* _Exercise data_:
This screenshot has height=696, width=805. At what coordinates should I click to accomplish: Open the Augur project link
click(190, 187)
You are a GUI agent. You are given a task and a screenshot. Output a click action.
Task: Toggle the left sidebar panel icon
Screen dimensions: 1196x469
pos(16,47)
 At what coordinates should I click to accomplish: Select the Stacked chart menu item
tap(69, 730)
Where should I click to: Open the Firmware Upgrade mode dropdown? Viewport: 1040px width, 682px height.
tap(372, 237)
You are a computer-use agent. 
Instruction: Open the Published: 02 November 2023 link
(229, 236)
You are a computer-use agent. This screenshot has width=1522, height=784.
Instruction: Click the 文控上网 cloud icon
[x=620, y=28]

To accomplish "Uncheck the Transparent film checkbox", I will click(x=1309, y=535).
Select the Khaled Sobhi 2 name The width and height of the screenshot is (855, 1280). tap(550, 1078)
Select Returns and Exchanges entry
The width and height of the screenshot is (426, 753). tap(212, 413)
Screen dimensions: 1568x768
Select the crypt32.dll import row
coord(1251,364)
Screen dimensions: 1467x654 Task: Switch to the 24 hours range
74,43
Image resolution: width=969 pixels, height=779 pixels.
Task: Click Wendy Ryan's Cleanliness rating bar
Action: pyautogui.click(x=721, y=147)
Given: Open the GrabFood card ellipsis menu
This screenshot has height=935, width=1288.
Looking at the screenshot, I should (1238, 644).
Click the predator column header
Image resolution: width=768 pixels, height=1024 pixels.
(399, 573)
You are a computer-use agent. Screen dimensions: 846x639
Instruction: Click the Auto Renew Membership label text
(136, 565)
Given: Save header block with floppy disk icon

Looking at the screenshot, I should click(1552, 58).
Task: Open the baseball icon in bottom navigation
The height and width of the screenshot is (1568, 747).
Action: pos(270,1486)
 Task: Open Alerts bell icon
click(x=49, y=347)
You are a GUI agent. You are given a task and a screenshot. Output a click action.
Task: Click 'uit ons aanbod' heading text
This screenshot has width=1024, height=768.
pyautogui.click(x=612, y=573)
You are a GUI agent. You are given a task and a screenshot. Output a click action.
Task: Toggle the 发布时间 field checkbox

* _Prompt_: Scan the data above for the string "computer". Copy every line in which it appears.

* _Output of the exercise_:
You are a computer-use agent. 
You are a computer-use agent. This screenshot has width=1522, height=784.
You are a computer-use agent. Screen dimensions: 846x639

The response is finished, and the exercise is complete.